Using the records that appear below, write out exactly the lines from the one with "Image resolution: width=770" through the one with "Given: Click the SN column filter field", keeping both end lines.

## Supplied material:
::::

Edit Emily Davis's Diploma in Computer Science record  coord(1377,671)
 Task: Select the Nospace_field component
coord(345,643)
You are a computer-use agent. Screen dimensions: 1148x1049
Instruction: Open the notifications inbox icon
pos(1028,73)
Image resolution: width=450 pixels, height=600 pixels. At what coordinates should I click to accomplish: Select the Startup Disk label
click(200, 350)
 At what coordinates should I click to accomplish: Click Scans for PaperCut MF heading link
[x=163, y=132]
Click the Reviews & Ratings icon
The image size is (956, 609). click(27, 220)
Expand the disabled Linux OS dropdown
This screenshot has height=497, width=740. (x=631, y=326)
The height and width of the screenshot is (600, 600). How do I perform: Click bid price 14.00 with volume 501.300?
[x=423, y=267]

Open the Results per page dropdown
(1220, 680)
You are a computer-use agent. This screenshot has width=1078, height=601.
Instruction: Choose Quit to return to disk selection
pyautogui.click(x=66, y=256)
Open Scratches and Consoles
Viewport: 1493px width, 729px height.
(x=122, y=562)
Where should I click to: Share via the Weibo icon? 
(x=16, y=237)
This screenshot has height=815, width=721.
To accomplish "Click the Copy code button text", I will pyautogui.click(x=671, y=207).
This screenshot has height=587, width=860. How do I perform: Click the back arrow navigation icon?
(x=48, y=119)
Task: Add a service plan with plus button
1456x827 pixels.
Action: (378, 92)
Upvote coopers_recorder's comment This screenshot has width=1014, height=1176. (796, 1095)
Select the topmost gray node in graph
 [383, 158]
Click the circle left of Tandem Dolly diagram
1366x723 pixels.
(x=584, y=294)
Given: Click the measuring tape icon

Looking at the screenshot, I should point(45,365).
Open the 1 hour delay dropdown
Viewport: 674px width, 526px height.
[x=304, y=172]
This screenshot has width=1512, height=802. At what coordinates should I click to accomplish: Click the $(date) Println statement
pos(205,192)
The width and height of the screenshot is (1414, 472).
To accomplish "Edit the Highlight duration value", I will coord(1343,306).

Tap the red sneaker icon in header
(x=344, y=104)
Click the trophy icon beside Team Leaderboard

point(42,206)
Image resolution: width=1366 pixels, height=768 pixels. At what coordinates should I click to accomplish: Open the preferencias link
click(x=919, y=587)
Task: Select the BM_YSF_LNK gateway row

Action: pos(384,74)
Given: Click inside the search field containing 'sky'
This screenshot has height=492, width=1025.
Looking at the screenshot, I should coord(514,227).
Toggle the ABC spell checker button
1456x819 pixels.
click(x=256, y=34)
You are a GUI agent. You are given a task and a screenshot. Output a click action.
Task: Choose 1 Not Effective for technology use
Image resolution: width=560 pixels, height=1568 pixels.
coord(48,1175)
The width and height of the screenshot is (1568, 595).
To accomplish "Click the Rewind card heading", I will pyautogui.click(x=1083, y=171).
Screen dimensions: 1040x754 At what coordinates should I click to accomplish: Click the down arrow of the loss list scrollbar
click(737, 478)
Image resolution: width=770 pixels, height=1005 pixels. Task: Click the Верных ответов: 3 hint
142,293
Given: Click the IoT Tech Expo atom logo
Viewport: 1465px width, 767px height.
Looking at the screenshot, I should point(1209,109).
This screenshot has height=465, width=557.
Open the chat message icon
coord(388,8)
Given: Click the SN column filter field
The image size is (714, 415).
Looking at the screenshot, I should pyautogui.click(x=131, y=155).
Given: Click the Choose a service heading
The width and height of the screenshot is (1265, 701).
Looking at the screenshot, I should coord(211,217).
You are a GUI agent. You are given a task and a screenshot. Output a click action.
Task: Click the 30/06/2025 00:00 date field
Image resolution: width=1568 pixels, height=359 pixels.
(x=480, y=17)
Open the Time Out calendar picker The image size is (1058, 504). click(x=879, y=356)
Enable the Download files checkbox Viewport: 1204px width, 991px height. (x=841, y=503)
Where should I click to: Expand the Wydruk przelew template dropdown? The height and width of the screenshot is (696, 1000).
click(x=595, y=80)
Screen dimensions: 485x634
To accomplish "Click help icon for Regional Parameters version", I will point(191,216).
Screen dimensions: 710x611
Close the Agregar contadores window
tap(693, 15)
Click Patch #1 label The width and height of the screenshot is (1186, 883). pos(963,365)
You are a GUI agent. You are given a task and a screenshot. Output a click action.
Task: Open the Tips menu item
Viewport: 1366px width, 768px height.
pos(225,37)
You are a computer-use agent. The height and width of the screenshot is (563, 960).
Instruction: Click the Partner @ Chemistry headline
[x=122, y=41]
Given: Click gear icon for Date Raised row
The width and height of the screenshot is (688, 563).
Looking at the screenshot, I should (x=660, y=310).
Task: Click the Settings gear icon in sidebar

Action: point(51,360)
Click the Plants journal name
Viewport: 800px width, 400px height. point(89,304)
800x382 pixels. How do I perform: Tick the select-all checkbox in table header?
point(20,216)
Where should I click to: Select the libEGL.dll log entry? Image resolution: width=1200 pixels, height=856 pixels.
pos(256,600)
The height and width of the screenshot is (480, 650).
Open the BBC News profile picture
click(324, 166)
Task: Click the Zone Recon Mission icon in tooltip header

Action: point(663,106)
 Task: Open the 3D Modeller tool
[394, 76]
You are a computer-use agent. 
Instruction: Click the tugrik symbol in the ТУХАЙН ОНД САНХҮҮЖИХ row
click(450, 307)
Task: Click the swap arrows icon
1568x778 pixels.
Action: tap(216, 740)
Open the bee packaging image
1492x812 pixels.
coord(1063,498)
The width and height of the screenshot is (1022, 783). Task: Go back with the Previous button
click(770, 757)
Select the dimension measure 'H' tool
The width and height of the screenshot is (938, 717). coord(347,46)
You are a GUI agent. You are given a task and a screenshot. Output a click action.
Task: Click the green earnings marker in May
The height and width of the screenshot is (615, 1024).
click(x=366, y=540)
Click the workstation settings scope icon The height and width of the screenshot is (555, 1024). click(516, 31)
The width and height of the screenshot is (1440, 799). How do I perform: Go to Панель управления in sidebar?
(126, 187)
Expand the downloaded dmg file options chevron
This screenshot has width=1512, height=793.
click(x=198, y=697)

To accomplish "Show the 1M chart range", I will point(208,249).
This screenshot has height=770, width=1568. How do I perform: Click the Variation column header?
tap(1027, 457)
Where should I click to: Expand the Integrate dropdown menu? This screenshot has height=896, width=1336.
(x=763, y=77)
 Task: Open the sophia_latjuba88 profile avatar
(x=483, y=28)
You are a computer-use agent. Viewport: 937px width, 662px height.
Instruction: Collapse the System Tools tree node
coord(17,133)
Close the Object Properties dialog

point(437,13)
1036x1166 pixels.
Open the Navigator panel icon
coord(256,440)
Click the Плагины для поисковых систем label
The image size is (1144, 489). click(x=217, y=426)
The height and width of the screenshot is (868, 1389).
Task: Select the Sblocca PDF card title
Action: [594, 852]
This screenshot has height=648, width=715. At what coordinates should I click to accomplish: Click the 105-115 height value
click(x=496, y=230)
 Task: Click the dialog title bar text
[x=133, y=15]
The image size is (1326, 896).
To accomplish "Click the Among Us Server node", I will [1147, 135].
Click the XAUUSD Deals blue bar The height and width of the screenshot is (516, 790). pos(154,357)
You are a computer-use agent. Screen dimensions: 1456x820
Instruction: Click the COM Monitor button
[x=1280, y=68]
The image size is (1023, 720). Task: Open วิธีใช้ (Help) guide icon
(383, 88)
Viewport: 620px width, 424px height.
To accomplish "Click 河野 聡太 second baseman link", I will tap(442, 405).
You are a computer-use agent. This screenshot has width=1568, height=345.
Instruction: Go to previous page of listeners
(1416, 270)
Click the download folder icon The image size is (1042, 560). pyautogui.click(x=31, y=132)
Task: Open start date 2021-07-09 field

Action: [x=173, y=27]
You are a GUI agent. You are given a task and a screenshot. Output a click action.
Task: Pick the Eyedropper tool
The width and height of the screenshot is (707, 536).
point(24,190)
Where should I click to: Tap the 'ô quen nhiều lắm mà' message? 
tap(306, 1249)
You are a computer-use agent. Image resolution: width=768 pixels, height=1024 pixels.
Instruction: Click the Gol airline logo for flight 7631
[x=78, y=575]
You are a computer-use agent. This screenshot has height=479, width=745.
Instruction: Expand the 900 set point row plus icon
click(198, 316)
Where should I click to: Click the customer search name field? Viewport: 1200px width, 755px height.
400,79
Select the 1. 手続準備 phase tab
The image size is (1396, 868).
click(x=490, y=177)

::::

## Task result:
Image resolution: width=770 pixels, height=1005 pixels. Task: Click the Верных ответов: 3 hint
142,293
Given: Click the IoT Tech Expo atom logo
Viewport: 1465px width, 767px height.
Looking at the screenshot, I should point(1209,109).
This screenshot has height=465, width=557.
Open the chat message icon
coord(388,8)
Given: Click the SN column filter field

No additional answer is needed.